I’m going to start this by stating very plainly that I’m normally a super hygienic person but there are some times in life when showering just is not an option. We all know that feeling like your skin has an extra layer of grime and you just feel nasty.

I remember one of those times when I felt particularly gross and grimy was after my first backpacking trip. I hiked 4 peaks and climbed something close to 12,000 vertical feet with a 45 lb backpack and the temperature was in the mid 80’s. Luckily the trip was only two days and I really only missed one shower. Needless to say by the time I reached the parking lot at the end of the trip I was feeling pretty dirty. The natural thing to do is to go take a shower and clean ourselves up. Right when we get dirty we wash it off. This way we won’t royally offend people’s nostrils with our B.O.

It’s easy to realize when we’re physically dirty. We can literally feel the grime and (hopefully like myself) try to maintain good hygiene. Sometimes the thing that we fail to recognize is the condition of the heart. We allow our hearts to want, wish, and hope for things that it shouldn’t be hoping for. In our day to day lives it is easy to let the world distract us. Some of the things that we desire aren’t bad things at all and may even have godly results. In essence we can let the world contaminate our hearts or desires to become skewed.

I believe that the life God wants us to live is really just an outpouring from our hearts. Our actions are an indication of the condition of our hearts whether this causes godly or worldly behavior.

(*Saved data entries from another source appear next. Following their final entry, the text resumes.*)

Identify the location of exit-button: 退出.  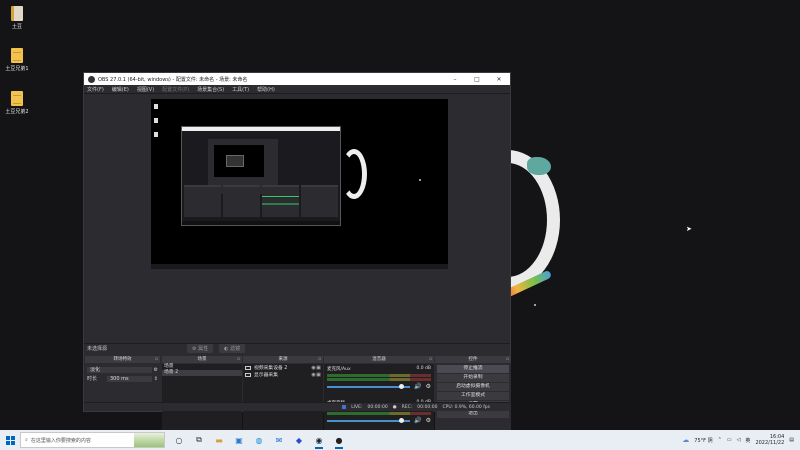
(473, 414). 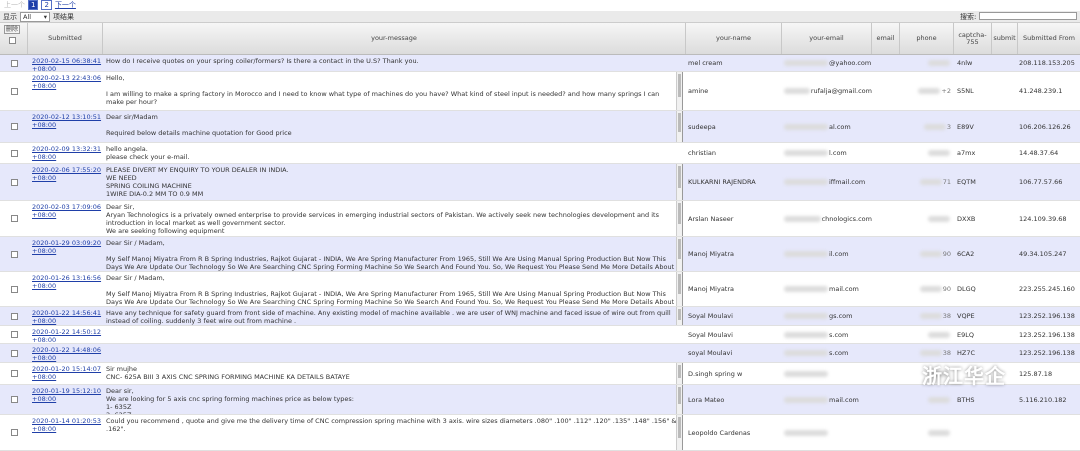 What do you see at coordinates (927, 126) in the screenshot?
I see `phone-cell: 3` at bounding box center [927, 126].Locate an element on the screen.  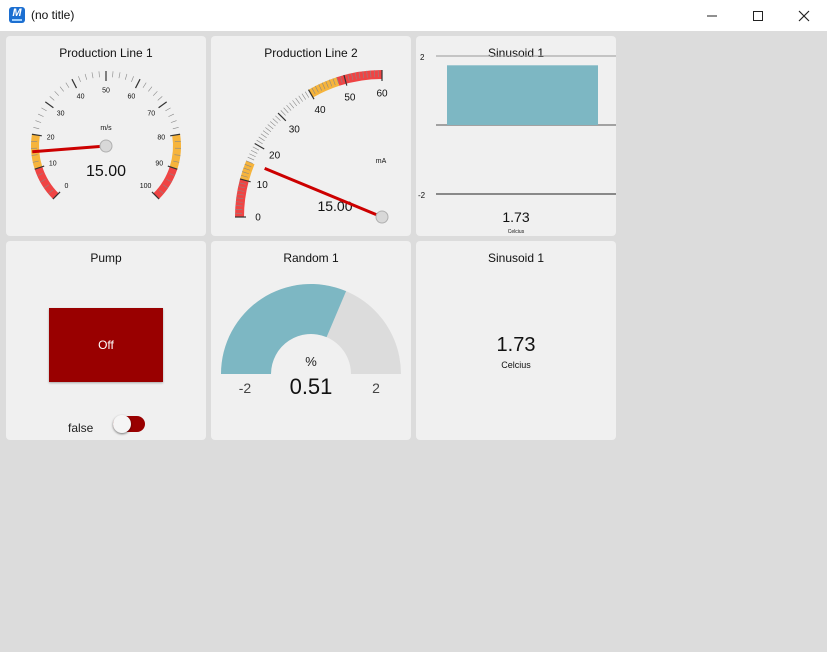
gauge-tick-marks: 0 10 20 30 40 50 60 is located at coordinates (312, 146).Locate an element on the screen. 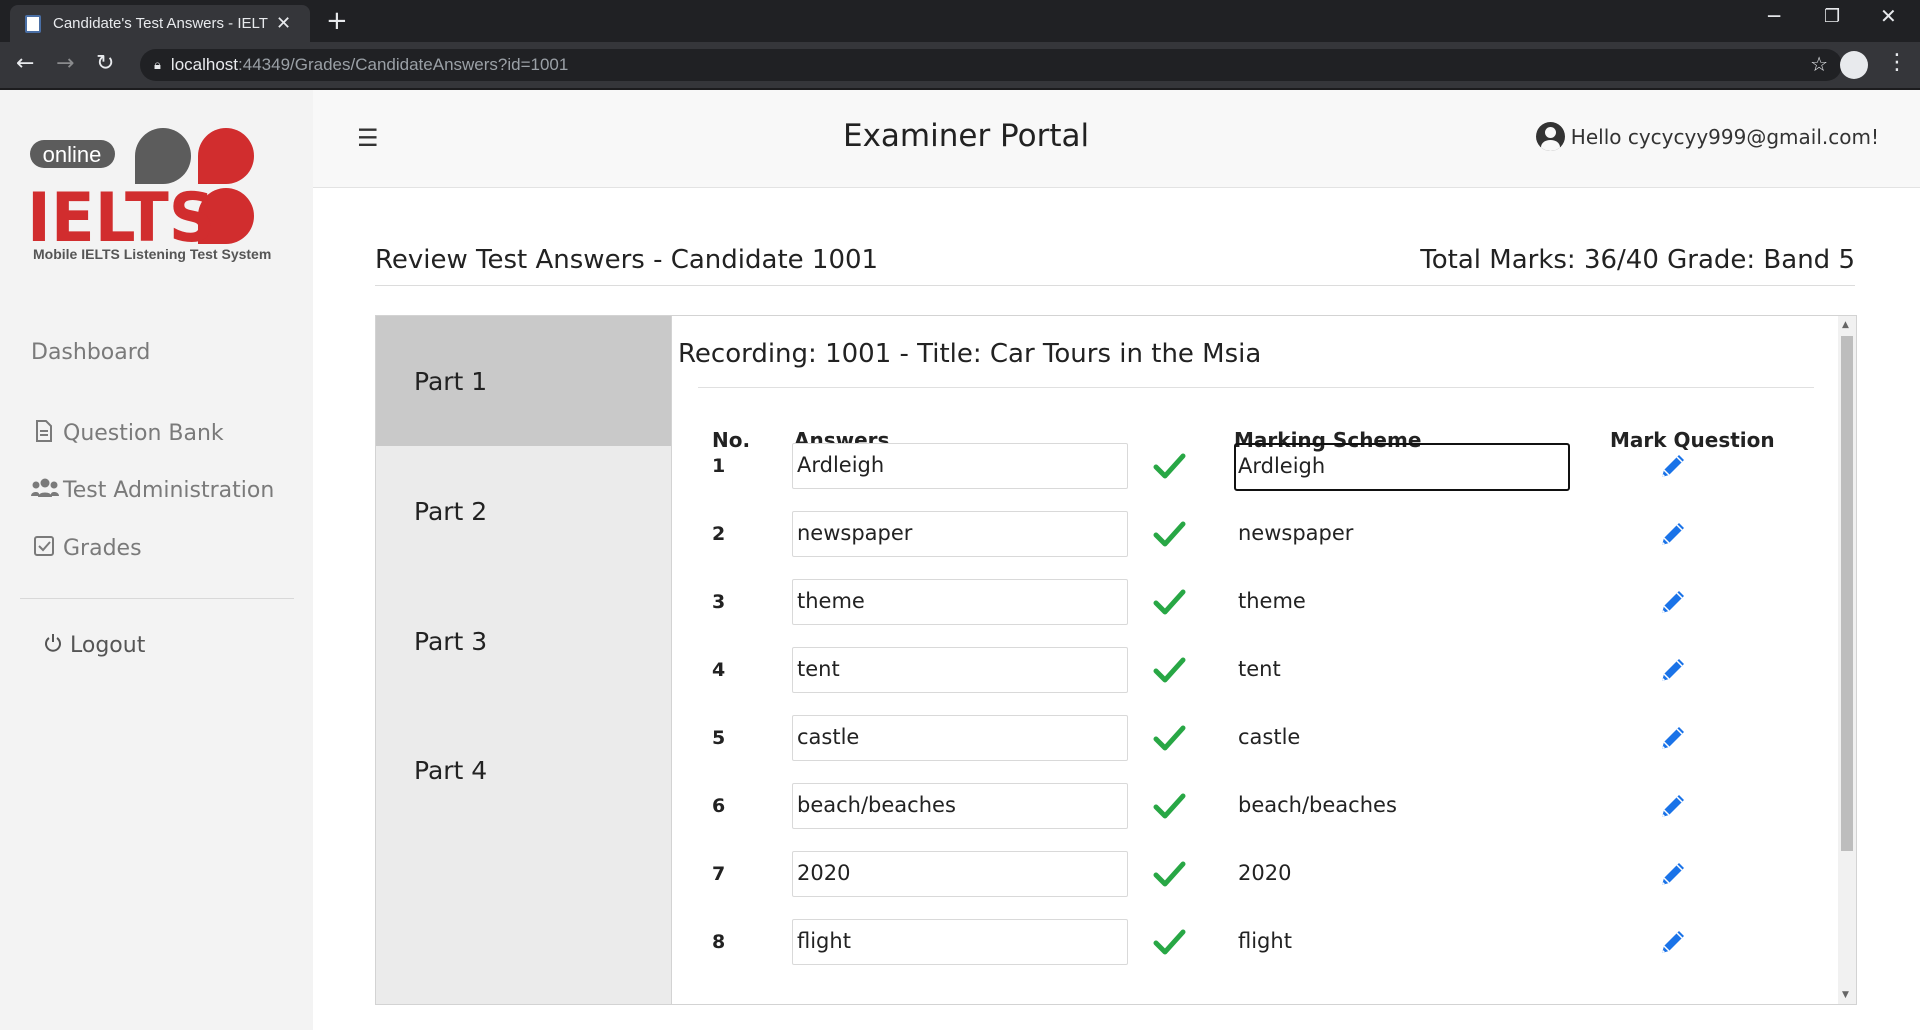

How then are we supposed to cleanse a heart when it gets dirty and we allow things in that shouldn’t be there? The answer is pretty easy. We need to ask God to purify it but we also have to put in personal effort. We obviously have to want to have it clean – that means asking God for help in submitting our hearts and minds to focus on Him. Also, not allowing ourselves to focus on things we shouldn’t. The thoughts you allow yourself to dwell on will eventually be imprinted on your heart. Think of your mind as the arena where battle for your heart and life is won and lost.

James 4.8 tells us “Draw near to God and he will draw near to you. Cleanse your hands you sinners and purify your hearts you double-minded.” The truth here is that the double-minded do need to have their hearts cleansed. This is exactly what happens when our hearts become contaminated. We need to be singularly focused on God.

The best way I have found to do this is just praying two phrases as often as needed throughout the day. “Lord, I give you all my heart, all my mind, and all my strength. Help me stay focused on you.” Feel free to change the phrasing to suit you but I think praying a prayer like this will go a long way helping you stay focused on God.

So all this talk so far and we haven’t even gotten to our beatitude. Consider everything before this the pre-requisite for the beatitude. Today’s beatitude is Matthew 5.8 “Blessed are the pure in heart, for they shall see God.”

Of all the beatitudes and really all the promises of God there isn’t another which I want to be realized in my life so badly. For a Christian I don’t think there is a reward higher than this. I think that the greatest of all human desires is “to know and be fully known.” Obviously one aspect of that is already completed by God. We are already fully known by God. He knows our minds and our hearts. We, though, don’t fully know God. I don’t know if we ever will but I want to know all that I can. On this earth we do all we can to know him. We pray, read scripture, look to see his glory in nature and we catch glimpses of him in all these things but it isn’t seeing him. It is not viewing him on his throne in real life. I feel like we only get to see God’s social media account and we never get to see him in person. Except God’s social media doesn’t come close to the majesty and beauty that he actually has. I don’t think our physical bodies could handle beholding a holy God in all his beauty and magnificence.

This is why we need to keep our hearts pure. So that one day we could see God for all that he is.